While I am in favor of the surge in dialogue and increased emphasis on prevention to cut healthcare costs and help individuals lead longer, more productive lives, a critical missing piece for me is how we overcome our own culture of fear to attain better health, especially when it comes to medical check-ins and procedures.
Even with recent increases and improvements in insurance or employer-led program incentives, many people find it difficult to take advantage of prevention programs. I have dear friends and family who still don’t initiate simple health and wellness checks, from yearly physicals and blood tests to disease-specific screenings. What’s more is that some of these very people have devastating family histories of illness, but choose not to be proactive. This isn’t because of a lack of awareness or concern; I truly believe it is because they are afraid of knowing the results. After all, “what you don’t know can’t hurt you,” right?

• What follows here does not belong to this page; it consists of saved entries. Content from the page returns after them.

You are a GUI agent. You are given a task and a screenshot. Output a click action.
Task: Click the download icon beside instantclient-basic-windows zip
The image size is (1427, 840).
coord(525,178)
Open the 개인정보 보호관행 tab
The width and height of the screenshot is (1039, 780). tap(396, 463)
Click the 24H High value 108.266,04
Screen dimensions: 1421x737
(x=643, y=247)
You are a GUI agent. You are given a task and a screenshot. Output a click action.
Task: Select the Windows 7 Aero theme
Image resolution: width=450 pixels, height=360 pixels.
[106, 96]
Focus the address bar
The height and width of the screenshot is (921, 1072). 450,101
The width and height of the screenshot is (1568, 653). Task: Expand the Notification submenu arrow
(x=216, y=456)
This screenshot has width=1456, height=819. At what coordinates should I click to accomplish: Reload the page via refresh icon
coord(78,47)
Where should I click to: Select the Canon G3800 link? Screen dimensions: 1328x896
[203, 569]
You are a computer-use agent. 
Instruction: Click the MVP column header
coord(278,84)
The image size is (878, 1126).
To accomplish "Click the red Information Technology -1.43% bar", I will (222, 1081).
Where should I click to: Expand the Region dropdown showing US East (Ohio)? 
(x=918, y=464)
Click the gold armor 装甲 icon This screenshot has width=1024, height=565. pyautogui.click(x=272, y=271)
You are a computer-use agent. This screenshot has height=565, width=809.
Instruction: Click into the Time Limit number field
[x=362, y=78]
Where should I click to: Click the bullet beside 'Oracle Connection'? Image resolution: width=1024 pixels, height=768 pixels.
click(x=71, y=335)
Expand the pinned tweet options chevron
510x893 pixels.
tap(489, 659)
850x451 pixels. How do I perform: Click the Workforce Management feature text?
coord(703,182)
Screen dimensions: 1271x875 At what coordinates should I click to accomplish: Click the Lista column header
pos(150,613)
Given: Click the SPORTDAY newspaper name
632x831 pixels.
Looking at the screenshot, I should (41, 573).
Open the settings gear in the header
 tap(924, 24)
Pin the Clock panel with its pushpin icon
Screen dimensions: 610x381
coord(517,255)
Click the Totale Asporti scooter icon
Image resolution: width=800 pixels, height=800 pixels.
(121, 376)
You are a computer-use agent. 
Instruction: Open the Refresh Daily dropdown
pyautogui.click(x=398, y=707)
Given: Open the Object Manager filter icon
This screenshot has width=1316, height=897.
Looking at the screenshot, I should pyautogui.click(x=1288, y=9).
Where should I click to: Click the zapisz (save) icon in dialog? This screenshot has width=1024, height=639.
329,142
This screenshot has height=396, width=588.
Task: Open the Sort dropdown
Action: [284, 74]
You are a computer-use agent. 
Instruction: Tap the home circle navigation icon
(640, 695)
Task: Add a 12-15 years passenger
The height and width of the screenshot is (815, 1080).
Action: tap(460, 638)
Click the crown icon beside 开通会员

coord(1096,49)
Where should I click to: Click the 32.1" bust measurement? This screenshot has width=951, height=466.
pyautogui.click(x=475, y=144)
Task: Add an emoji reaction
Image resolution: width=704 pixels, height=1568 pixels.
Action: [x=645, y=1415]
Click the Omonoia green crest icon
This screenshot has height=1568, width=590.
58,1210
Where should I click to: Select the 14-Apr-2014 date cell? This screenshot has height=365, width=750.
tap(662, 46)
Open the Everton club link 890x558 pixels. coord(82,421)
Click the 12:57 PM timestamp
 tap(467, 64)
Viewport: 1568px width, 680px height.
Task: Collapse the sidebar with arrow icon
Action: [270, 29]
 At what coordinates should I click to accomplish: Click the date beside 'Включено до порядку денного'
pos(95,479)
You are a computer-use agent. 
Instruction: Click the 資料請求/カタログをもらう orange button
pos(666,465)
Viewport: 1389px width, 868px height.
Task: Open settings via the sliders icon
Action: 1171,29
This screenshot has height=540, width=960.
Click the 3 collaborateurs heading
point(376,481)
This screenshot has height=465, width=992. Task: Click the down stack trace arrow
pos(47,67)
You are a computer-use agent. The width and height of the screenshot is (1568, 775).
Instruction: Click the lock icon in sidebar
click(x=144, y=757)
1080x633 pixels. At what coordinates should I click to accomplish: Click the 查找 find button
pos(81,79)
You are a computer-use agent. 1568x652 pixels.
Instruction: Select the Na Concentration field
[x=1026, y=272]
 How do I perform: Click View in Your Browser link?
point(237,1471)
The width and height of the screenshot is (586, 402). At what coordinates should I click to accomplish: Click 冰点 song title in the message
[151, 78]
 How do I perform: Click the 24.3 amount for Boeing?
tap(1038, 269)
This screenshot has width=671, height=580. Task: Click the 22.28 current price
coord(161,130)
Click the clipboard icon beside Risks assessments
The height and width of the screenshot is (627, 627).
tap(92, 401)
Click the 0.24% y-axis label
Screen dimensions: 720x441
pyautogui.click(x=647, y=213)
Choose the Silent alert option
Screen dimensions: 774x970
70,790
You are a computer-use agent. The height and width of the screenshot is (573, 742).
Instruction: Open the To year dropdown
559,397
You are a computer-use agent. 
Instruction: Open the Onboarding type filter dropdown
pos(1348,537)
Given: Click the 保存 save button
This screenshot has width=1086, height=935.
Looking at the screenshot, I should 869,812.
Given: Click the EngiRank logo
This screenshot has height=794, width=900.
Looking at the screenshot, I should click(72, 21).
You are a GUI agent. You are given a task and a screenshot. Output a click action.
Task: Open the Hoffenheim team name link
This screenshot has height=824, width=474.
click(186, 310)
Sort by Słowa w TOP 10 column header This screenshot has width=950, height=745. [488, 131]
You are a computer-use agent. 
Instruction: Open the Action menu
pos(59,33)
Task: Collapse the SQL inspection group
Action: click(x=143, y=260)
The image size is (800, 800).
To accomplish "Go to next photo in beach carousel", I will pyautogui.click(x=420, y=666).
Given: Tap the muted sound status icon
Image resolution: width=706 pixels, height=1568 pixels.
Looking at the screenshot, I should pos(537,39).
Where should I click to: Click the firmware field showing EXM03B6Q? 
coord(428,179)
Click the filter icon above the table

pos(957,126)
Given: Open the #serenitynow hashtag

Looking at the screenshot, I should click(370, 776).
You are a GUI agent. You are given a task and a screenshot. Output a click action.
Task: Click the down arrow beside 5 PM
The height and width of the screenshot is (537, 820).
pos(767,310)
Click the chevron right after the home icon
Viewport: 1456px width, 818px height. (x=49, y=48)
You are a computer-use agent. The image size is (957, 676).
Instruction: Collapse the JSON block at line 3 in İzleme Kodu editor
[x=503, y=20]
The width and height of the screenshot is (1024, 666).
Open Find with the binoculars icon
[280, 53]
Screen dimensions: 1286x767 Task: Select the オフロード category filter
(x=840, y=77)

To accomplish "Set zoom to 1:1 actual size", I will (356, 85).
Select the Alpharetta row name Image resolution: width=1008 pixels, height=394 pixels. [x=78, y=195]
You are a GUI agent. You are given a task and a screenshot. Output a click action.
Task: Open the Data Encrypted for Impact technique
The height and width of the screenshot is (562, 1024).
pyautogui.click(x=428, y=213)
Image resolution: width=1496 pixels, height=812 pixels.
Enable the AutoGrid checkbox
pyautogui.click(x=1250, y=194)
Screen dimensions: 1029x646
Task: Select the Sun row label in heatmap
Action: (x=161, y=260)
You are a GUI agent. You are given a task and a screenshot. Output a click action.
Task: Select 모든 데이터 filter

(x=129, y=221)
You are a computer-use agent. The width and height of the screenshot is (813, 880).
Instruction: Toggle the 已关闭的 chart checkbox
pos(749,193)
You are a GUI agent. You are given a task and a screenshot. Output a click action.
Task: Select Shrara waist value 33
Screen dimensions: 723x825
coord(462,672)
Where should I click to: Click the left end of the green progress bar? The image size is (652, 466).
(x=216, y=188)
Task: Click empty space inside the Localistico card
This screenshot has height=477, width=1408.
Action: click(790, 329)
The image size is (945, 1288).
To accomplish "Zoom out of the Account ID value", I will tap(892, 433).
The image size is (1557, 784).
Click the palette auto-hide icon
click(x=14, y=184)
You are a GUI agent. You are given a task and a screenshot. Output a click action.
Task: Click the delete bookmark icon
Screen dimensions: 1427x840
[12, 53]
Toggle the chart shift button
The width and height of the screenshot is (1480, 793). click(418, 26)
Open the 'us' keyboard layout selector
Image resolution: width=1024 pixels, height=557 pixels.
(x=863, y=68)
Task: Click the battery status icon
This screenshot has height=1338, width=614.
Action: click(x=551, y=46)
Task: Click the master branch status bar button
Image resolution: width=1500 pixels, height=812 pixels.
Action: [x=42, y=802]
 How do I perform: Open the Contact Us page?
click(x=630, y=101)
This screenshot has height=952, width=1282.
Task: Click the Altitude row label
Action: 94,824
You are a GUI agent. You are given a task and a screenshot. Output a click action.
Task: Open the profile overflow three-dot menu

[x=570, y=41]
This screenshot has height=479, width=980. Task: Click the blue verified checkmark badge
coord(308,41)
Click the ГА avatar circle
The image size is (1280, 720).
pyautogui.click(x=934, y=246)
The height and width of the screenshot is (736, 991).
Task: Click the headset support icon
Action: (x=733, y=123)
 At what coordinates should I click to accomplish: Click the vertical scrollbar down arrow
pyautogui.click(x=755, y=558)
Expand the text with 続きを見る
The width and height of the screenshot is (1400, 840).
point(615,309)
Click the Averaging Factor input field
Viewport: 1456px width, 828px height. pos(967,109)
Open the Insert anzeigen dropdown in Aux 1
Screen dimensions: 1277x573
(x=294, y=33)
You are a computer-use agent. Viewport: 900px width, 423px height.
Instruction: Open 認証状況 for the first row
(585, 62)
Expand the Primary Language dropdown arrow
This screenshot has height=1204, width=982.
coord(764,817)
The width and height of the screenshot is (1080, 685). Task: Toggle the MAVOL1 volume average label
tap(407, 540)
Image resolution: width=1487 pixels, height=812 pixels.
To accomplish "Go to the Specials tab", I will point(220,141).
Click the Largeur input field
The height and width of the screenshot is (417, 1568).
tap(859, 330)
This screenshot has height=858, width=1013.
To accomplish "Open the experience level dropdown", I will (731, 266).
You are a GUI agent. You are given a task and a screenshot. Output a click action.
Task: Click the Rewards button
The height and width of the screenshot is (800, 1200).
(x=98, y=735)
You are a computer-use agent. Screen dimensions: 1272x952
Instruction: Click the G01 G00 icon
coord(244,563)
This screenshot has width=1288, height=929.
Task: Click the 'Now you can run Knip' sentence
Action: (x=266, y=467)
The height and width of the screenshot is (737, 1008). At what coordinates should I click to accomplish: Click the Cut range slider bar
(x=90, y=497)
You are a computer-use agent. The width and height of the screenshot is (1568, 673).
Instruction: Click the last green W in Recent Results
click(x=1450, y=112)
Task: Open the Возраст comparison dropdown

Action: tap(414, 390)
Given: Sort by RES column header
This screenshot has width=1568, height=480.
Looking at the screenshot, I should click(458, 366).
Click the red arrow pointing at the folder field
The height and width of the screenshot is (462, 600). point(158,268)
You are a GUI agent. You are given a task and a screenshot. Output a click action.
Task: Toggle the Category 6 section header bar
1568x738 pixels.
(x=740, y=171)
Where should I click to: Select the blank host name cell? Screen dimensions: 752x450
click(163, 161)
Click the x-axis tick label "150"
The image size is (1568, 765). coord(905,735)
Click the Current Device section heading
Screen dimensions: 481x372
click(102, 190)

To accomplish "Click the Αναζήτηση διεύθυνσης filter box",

For many others, myself included, who have had similar exposure, it is easy to become obsessive about prevention and do the complete opposite, engaging in preventative measures perhaps even years in advance of when a disease might typically start showing its first signs. As a woman who lost her mother to breast cancer at a young age, not a day passes when I don’t think about getting the disease. Instead of dreading this possibility, though, thinking about my risk factors motivates me to regularly undergo MRIs and mammograms. By taking an active role in prevention, I am able to experience a better sense of empowerment.
What drives both responses, though, is the same: FEAR. Fear of either finding out something you don’t want to know or being treated differently, or fear of dying or being sick like someone you might have known. Either way, many of us are making our health decisions on the driving indicator of fear.
I strongly disagree that this should be an accepted norm in the field of health; fear should not be the basis for making critical health-related decisions. But how do we overcome this? By communicating with each other, by supporting each other and, arguably, by doing a better job of letting go of the things we can’t control. It’s about adopting a mindset that you are engaging in prevention opportunities—not because you don’t want to get sick, but because you are taking positive ownership of being alive.
I encourage you to open up and ask yourself honestly if you are making decisions based on knowledge or based on fear. If the latter is true, it might be worthwhile to take measures to remove these emotional barriers, as they take significant energy to maintain, often negatively affect our quality of life and mindset and, in the end, will likely do more to harm our health than help it.